DATA SUPPLIED Block Start
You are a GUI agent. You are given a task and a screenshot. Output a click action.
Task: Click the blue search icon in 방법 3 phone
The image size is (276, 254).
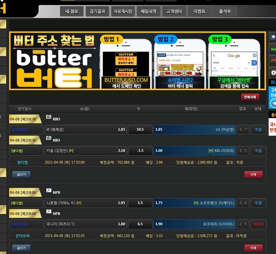pyautogui.click(x=254, y=63)
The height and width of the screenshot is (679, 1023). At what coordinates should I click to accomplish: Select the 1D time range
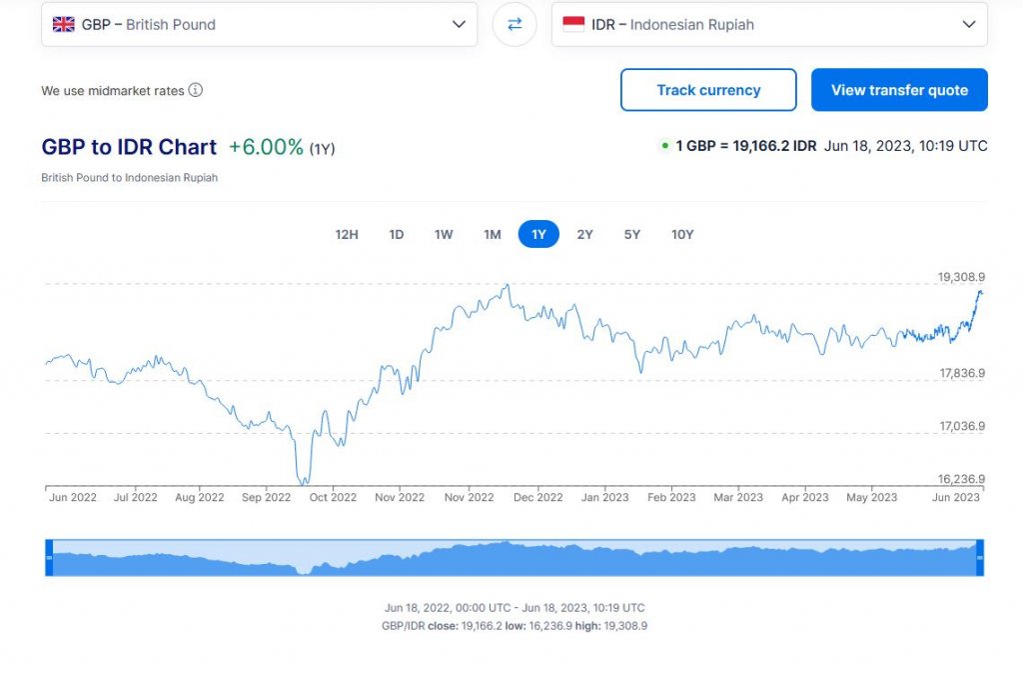[397, 234]
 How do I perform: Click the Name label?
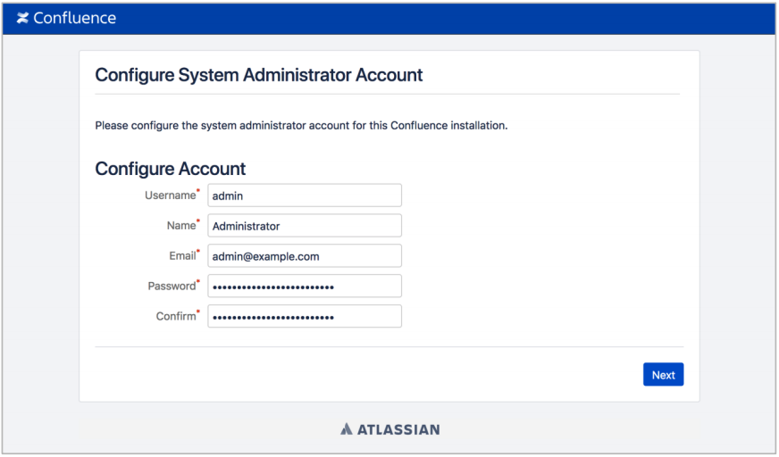click(x=181, y=226)
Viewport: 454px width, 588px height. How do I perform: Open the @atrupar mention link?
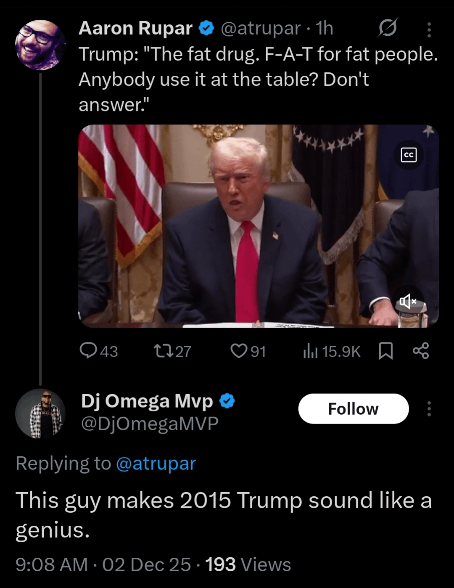click(156, 464)
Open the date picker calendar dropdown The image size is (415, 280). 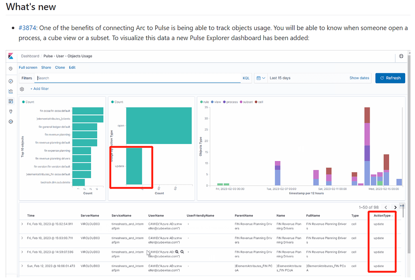260,78
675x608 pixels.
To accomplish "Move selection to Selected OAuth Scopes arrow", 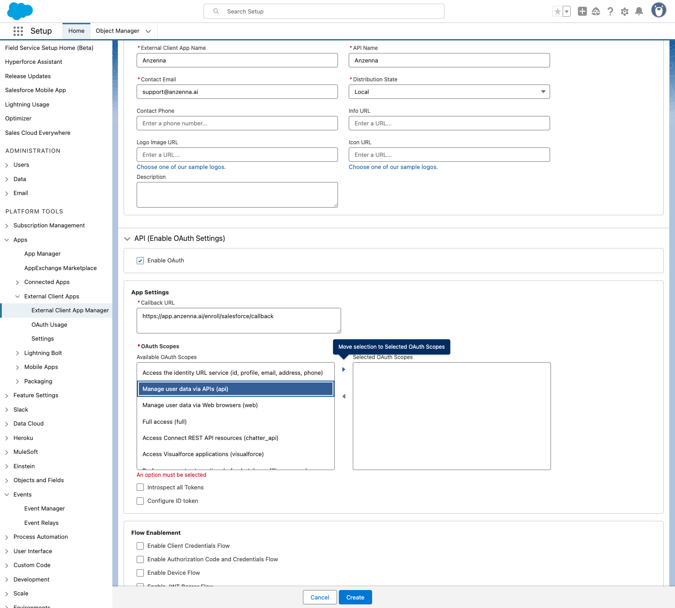I will (344, 369).
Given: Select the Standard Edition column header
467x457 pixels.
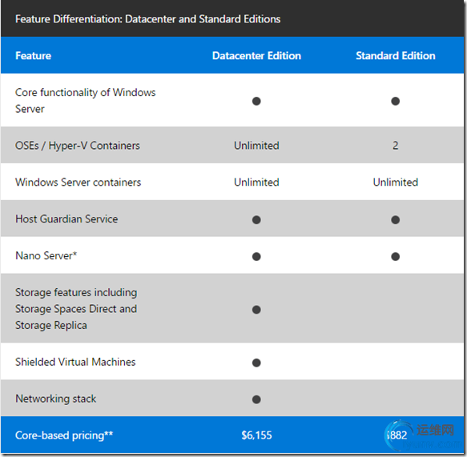Looking at the screenshot, I should pyautogui.click(x=396, y=56).
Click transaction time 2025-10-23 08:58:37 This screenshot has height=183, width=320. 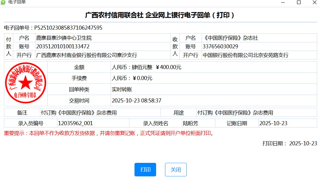click(136, 101)
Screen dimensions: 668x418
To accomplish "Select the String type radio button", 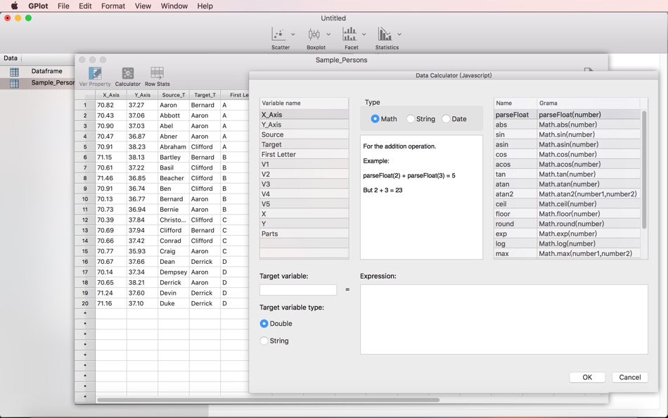I will pos(411,119).
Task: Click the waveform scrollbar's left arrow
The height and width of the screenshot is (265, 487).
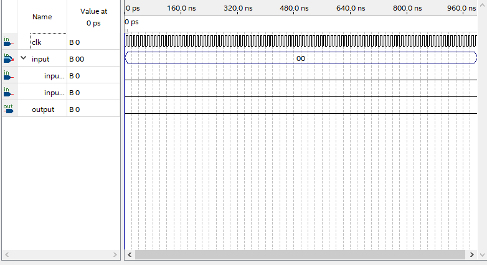Action: (130, 255)
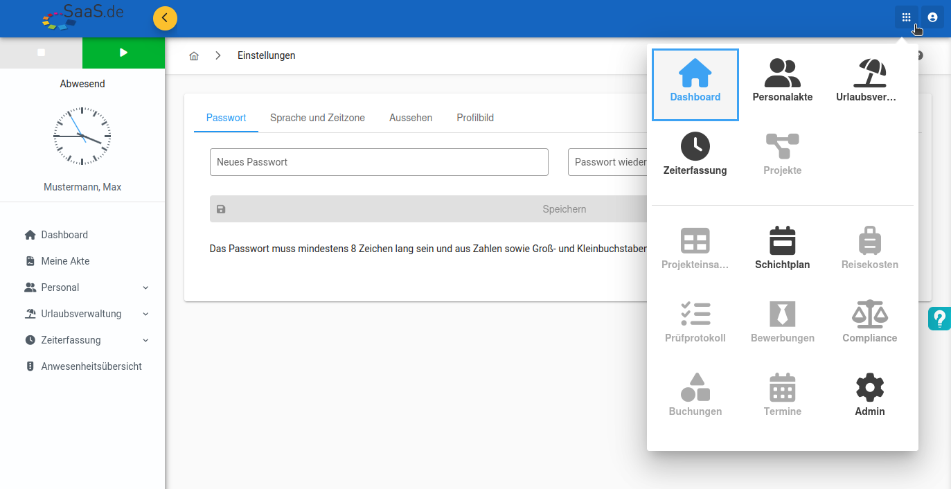Select the Dashboard tile in app grid
Image resolution: width=951 pixels, height=489 pixels.
(695, 85)
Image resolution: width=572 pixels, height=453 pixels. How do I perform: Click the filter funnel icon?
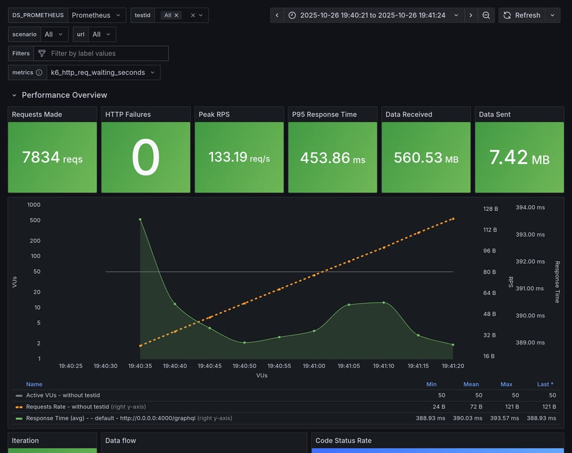(42, 54)
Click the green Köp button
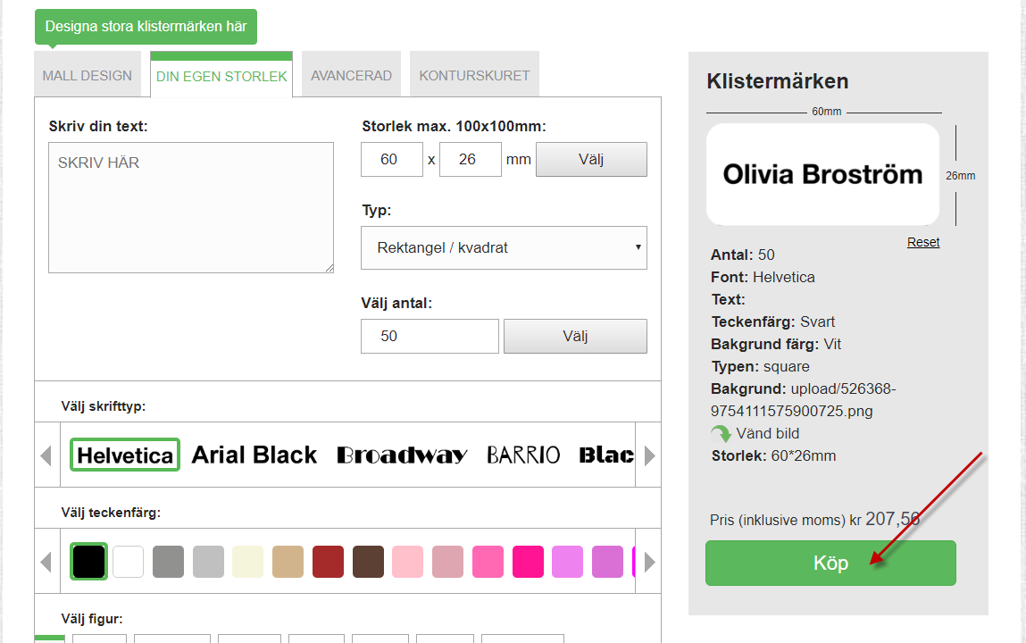Image resolution: width=1026 pixels, height=643 pixels. tap(830, 564)
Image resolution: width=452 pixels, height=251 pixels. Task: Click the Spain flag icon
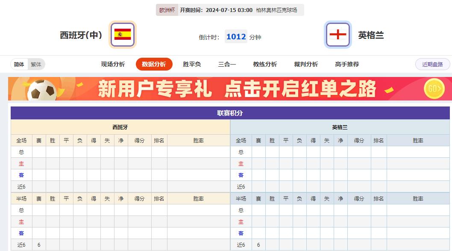(x=123, y=34)
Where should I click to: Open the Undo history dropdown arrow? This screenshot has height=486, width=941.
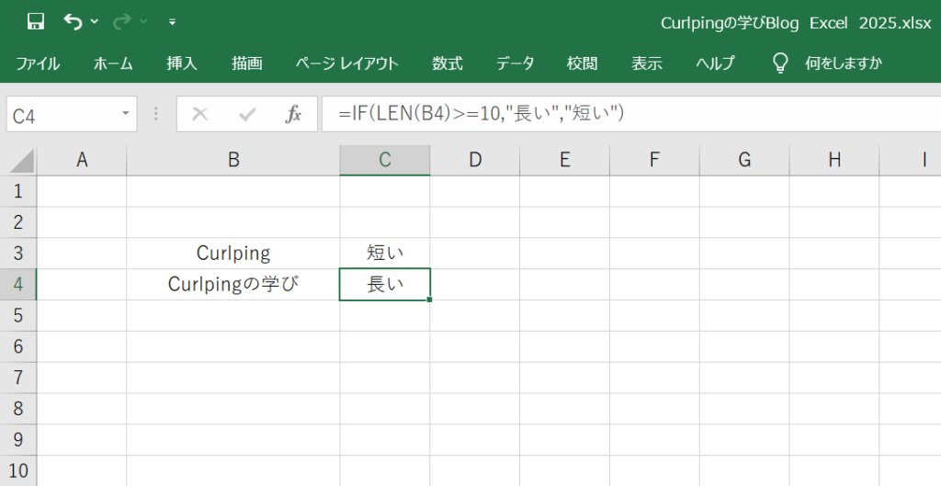[x=95, y=22]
DATA SUPPLIED Block End
▶ EXERCISE DETAILS
Starting at the line that contains "Task: Click the waveform", write out every line through the end of the entries above exactly, and omit the pictures.

▶ FINISHED EXERCISE
Task: Click the waveform scrollbar's left arrow
The height and width of the screenshot is (265, 487).
Action: (130, 255)
Select the Dashboard tile in app grid
Image resolution: width=951 pixels, height=489 pixels.
(695, 85)
Image resolution: width=572 pixels, height=453 pixels. How do I perform: Click the filter funnel icon?
(42, 54)
Click the green Köp button
Image resolution: width=1026 pixels, height=643 pixels. tap(830, 564)
Image resolution: width=452 pixels, height=251 pixels. Task: Click the Spain flag icon
(x=123, y=34)
Where should I click to: Open the Undo history dropdown arrow? This screenshot has height=486, width=941.
[x=95, y=22]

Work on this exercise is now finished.